Newly Familiar Faces

As I comb through the digitized leaves of various newspaper archives, complimentary of the French Bibliothèque Nationale, there are certain elusive figures who reappear with striking frequencies. One of these is a gentleman by the name of Feodor de Chaliapine (also known, in editorial circles, as M. Chaliapine, elsewhere spelled as Fedor Chaliapin – clearly orthographical irregularity was not merely a trait of the Elizabethan).

Feodor Chaliapin (1908)

Feodor Chaliapin (1908). Wikimedia Commons, accessed June 18, 2015.

Imagine my delight when the abbreviations resolved into a name during the course of my research into Russian émigré populations in Paris! Not only was there documentation on this figure whose last name, at least, often appeared in my purview, but there was a story:

“He, with the ballerina Anna Pavlova, had the greatest international popularity of any Russian living in the West”1

A bass who frequently performed at the Paris Opéra, Feodor Chaliapine left Russia in 1921, during the great emigration floods fleeing the Bolshevik coup d’état. Although he enjoyed popularity among Parisian audiences, he seems to have been less popular among his exiled countrymen. After all, he did leave a little late – not being particularly political given the option, he thought at first he might ride out the new regime. To his fellow émigrés, it may have smacked of disloyalty (more on them to come…).

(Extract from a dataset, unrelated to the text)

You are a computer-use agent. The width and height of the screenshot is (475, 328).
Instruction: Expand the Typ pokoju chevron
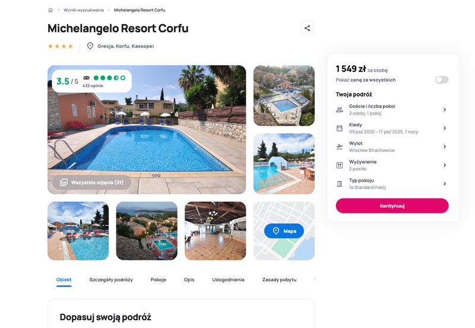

His final performance at the Opéra was July 8, 19242. I should like to think that he enjoyed retirement until his death in 1938. On that matter, though, I fear I remain blissfully ignorant. For now… 

And for your listening pleasure:

 

“Stenka Rasin.” Alexander Street Press, accessed July 10, 2015.

 

 

1 Johnson, Robert H. New Mecca, New Babylon:Paris and the Russian Exiles, 1920-1945. Klingston and Montreal: McGill-Queen’s University Press, 1988. Print.